Support for Baby Dean’s PPHN Fight

Updates on Dean as of 1/30/2024:

Dean is stable on a new ECMO machine (day 17 on ECMO) and trying out some new treatments. He still has severe PPHN but we are praying the new treatments are effective.

Our family is blown away by everyone's generosity!! We have almost hit the goal in just a couple of days! Your contributions mean so much and any shred of stress and worry we can lift off of Trevor and Amanda's shoulders makes a huge impact. Their out-of-pocket max is nearly covered, and I am going to bump up our goal a little bit to account for some of the fees associated with this fundraising platform.

My name is Lindsey, also known as Aunt DeDe, and I am on a mission to raise funds for my very special nephew named Dean Ralph Hyde and his family, Amanda (Momma), Trevor (Daddy), and Jordan (big brother). It is with a heavy heart that I even have to create a fundraiser for such a heartbreaking event.

Baby Dean came into this world on January 13, 2024, in a completely ordinary way. After an uncomplicated pregnancy and delivery for Amanda, Dean was doing great and passing all is tests and meeting family, until 12 hours later. Dean started turning blue and cyanotic and was quickly taken to NICU for oxygen and nitric oxide for what was severe persistent pulmonary hypertension of the newborn (PPHN) with an unknown cause. After not responding to treatment, Dean was soon transferred to CHOA and put on extracorporeal life support where an ECMO machine is acting as his lungs and heart to oxygenate his blood. Dean has been on ECMO ever since receiving various treatments with still severe pulmonary hypertension, a condition that should have taken only 3-4 days to resolve.

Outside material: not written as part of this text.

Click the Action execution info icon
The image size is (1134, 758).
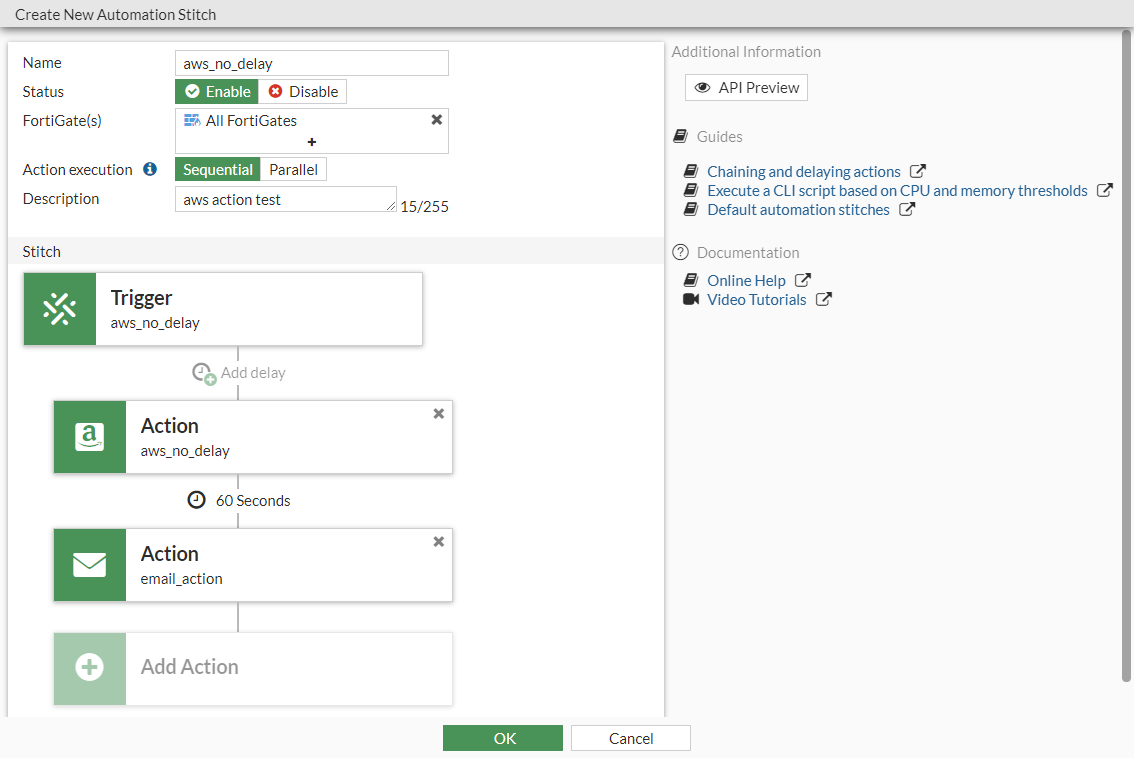point(150,170)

This is any parent's worst nightmare, and my brother and sister-in-law have been living it every single day for over 2 weeks and have not left Dean's side. Anyone that has had a baby in NICU knows what a roller-coaster it is, with good news one day, and bad news the next. To exacerbate the pain that Trevor and Amanda are feeling every day, the looming costs of this treatment are weighing heavy. If you can find it in your heart to contribute to this fund, it will mean the world and go towards Dean's PPHN fight and costly ECMO bills. Even if you cannot contribute, please share their story so we can help get Trevor, Amanda, and Dean through this without added financial stress.

Every day that we get to spend with sweet little Dean is an absolute blessing. Nobody will ever understand why this is happening, or why 7-10% of infants with this rare condition don't respond to treatment, but we will continue to pray and search for answers until all efforts have been exhausted. Little Dean is a fighter, and his short presence in this world has already changed our entire family's lives in a profound way.

Thank you for contributing or sharing, or even just praying that Dean pulls through. Our family appreciates all of the love and support.